Although many have already heard the news, I think it’s time to make an official announcement and fill in a few details. After five and a half very good years here at LSU, the lab is moving to the University of Southern California. Starting in January 2019, we’ll be joining the Marine and Environmental Biology section of the Department of Biological Sciences, in the Dornsife College of Letters, Arts and Sciences. In addition to a strong emphasis on marine microbiology and biogeochemistry, MEB has close connections with the Geobiology faculty in the Department of Earth Sciences and the Center for Dark Energy Biosphere Investigations (C-DEBI). As part of this transdisciplinary group, we will continue to investigate microbial functions and ecology in aquatic systems, and advance our emphasis on combining cultivation with ‘omics methodologies. Our high-througput culturing protocol will get some upgrades, and we’ll be adding Pacific Ocean prokaryotes to our culture collection. I’m personally very grateful to the support we’ve received here at LSU over the years, and I know I will remember our time in Baton Rouge fondly. We are also very excited to become part of the USC family and join the close collaborative atmosphere among the related micro, geo, chem, and physics faculty.

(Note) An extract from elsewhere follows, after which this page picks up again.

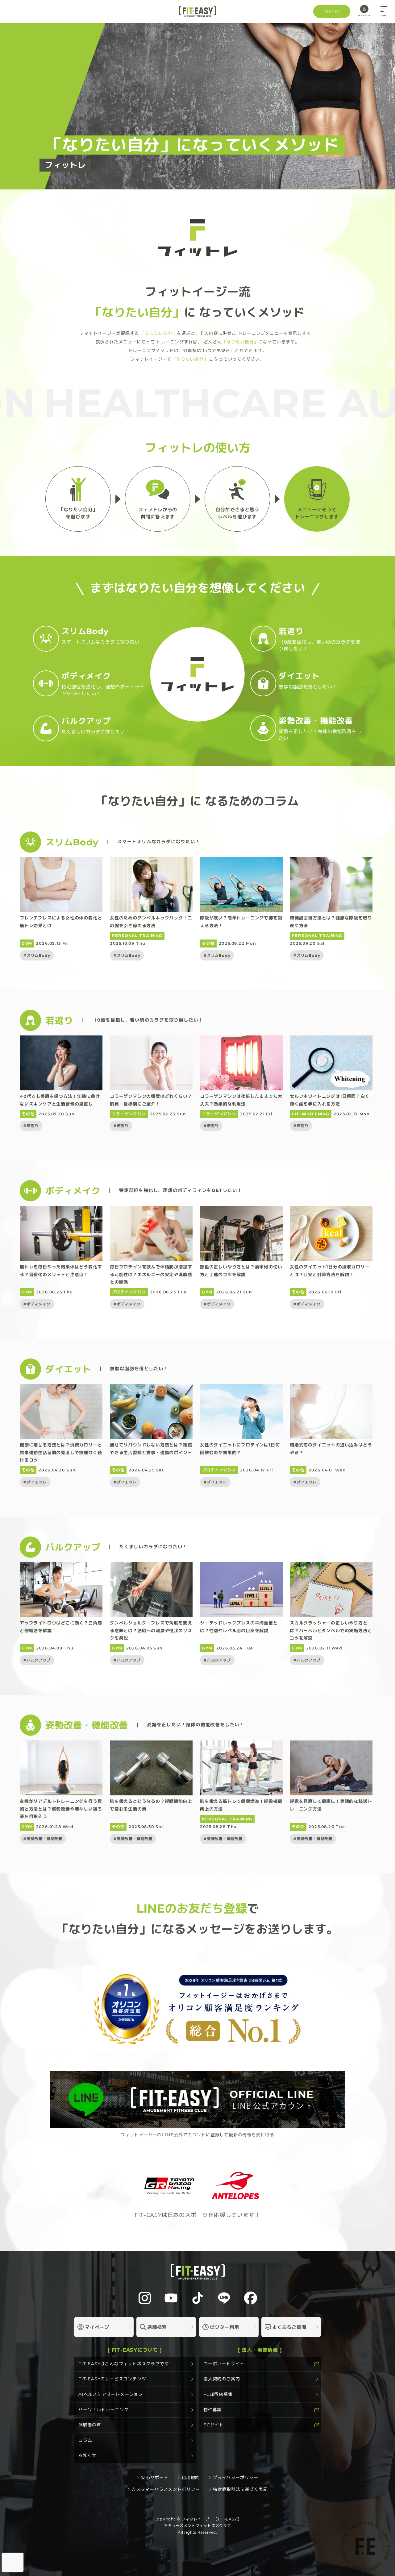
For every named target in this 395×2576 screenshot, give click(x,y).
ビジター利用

The lab is active this summer. I spoke at ASM’s Microbe2018 in Atlanta and just returned from presenting a poster at the Marine Microbes GRC in beautiful Barga, Italy. Mike is heading to ISME17 in Leipzig, Germany to present his work later this month. Mike, Celeste, and I have also been traipsing all over southern Louisiana in support of our NSF-funded project to unravel lineage-specific evolutionary adaptations to alternative salinity regimes in coastal SAR11 bacterioplankton. Every month we cover over 800 miles to get to our four coastal sites.
We also welcome Jordan Coelho to the lab as our newest Ph.D. student! Jordan just finished a second bachelors degree, this time in microbiology, from Oregon State University and worked in the lab of Kim Halsey. Later this month we’ll be joined by Alex Hyer, another Ph.D. student coming from the University of Utah. He worked in the lab of William Brazelton and is currently doing a summer internship with NASA! We’re excited to have you both with us, Jordan and Alex.